──────── Passage provided

What is Physiotherapy?

Physiotherapy is a primary care specialty in western medicine. It is a science-based profession that is concerned with health promotion, injury prevention, functional restoration and maximising human potential. Physiotherapists are experts in movement and functional analysis, exercise prescription and application of therapeutic interventions.

Physiotherapy has the ability to impact on all four sections of the ICF (International Classification of Function, Disability and Health); (i)Body Functions, (ii)Body Structures, (iii) Activities and participation and in certain areas of application can identify (iv) Environmental barriers and ways in which they may be overcome.

Physiotherapists act both as first contact practitioners and as part of healthcare teams. Physiotherapy is performed only by physiotherapists who use movement analysis, manual therapy, exercise therapy, electrotherapy and various physical therapies which are evidence- based. Physiotherapy remediates impairments and promotes mobility, function, and quality of life through examination, diagnosis, prognosis, and physical function. Physiotherapists can also conduct ergonomic and risk assessments.

Physiotherapy attempts to address the illnesses, or injuries that limit a person's abilities to move and perform functional activities in their daily lives. In chronic conditions they work to maintain function, manage pain and optimise quality of life, thus enabling people to stay in work while helping them to remain independent for as long as possible.

Physiotherapists also work with individuals to prevent the loss of mobility before it occurs by developing fitness and wellness-oriented programmes for healthier and more active lifestyles, providing services to individuals and populations to develop maintain and restore maximum movement and functional ability throughout the lifespan.

────────────────
──────── Information shown

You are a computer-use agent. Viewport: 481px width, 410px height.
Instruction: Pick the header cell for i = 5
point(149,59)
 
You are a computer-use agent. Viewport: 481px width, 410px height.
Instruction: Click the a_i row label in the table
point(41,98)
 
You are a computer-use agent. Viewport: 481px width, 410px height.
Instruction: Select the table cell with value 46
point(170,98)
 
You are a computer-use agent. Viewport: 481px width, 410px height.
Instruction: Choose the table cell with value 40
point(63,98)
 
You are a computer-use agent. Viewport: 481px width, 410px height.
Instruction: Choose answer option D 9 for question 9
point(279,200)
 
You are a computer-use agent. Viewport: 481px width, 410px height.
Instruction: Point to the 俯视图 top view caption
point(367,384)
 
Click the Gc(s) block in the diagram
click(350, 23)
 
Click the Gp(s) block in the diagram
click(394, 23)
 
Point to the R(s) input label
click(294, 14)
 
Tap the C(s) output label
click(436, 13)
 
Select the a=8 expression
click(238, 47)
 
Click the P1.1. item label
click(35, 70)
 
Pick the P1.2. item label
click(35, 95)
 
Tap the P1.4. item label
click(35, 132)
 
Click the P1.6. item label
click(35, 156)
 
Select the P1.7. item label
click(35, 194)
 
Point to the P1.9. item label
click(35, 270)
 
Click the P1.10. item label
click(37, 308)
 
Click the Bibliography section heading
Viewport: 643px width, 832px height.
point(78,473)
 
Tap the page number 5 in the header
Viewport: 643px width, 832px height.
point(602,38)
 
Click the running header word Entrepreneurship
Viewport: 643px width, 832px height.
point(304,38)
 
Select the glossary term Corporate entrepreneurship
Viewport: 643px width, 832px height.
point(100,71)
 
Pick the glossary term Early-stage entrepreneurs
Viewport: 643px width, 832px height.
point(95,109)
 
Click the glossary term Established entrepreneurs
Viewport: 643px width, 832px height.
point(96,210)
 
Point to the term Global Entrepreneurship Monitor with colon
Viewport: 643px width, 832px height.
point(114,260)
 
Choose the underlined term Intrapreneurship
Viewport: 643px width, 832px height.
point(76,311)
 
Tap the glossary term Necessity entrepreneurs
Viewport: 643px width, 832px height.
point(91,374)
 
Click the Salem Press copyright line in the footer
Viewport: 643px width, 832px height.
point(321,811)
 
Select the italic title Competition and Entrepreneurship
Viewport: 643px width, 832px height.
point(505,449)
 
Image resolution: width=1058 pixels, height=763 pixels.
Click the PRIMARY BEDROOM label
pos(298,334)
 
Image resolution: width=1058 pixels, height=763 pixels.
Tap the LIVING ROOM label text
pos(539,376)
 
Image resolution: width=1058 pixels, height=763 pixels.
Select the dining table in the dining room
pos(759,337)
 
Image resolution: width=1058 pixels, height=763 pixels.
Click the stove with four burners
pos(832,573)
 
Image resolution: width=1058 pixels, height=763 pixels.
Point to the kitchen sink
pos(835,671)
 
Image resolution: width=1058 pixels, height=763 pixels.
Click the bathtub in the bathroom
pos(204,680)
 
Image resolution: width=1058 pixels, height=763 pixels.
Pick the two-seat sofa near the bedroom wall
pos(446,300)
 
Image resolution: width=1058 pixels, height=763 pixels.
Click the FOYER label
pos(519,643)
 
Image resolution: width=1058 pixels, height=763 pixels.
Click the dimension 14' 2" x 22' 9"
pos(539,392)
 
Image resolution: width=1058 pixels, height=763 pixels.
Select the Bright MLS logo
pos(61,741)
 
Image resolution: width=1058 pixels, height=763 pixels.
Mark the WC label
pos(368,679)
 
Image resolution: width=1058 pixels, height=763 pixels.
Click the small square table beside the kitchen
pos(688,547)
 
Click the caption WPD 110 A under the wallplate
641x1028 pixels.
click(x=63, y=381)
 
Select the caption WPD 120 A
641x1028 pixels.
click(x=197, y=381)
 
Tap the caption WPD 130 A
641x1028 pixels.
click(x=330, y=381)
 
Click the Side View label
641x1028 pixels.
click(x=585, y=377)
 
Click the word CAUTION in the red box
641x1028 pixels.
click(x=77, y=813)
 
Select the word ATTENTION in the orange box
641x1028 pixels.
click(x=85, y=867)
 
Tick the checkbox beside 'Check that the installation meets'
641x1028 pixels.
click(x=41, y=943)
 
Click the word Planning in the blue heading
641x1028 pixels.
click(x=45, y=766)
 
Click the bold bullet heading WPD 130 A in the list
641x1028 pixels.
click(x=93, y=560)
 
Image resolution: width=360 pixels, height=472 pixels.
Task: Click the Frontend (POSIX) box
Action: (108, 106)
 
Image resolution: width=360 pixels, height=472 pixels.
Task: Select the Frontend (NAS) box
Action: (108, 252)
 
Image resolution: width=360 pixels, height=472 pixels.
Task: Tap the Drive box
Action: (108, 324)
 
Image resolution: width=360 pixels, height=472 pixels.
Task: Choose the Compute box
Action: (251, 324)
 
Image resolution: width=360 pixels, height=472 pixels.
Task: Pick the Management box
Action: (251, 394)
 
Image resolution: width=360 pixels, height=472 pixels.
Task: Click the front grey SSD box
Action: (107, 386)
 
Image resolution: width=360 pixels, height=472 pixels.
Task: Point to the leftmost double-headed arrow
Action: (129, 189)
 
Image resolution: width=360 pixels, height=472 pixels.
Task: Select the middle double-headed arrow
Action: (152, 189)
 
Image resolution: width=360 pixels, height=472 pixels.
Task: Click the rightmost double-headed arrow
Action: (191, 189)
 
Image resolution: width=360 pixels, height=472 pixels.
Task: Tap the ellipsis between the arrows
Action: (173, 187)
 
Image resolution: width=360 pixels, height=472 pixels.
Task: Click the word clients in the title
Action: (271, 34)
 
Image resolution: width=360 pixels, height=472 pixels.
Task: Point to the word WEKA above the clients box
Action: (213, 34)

────────────────

Work order 1: Which methods does the physiotherapy text name as those physiotherapists use?
Work order 2: Can you set down, word for word, the stretch of the physiotherapy text from "Physiotherapy attempts to" through "throughout the lifespan."?
Work order 3: Could you resume the physiotherapy text after its final sentence?

Output 1:
- Movement analysis
- Manual therapy
- Exercise therapy
- Electrotherapy
- Various physical therapies which are evidence-based

Output 2:
Physiotherapy attempts to address the illnesses, or injuries that limit a person's abilities to move and perform functional activities in their daily lives. In chronic conditions they work to maintain function, manage pain and optimise quality of life, thus enabling people to stay in work while helping them to remain independent for as long as possible.

Physiotherapists also work with individuals to prevent the loss of mobility before it occurs by developing fitness and wellness-oriented programmes for healthier and more active lifestyles, providing services to individuals and populations to develop maintain and restore maximum movement and functional ability throughout the lifespan.

Output 3:
Physiotherapists use an individual's history and physical examination to arrive at a diagnosis and establish a management plan and, when necessary, incorporate the results of imaging studies, laboratory and other tests. At the core of physiotherapy practice is recognition of the service user's autonomy and involvement in their own care, through education, awareness, empowerment and participation in their treatment.

The physiotherapist’s extensive knowledge of the body and its movement and potential is central to determining strategies for diagnosis and intervention. The practice settings will vary according to whether the physiotherapy is concerned with health promotion, prevention, treatment/intervention or rehabilitation.

In addition to clinical practice, other activities encompassed in the physical therapy profession include research, education, consultation, veterinary physiotherapy and occupational physiotherapy and administration. Physical therapy services may be provided as primary care treatment or alongside, or in conjunction with, other medical services.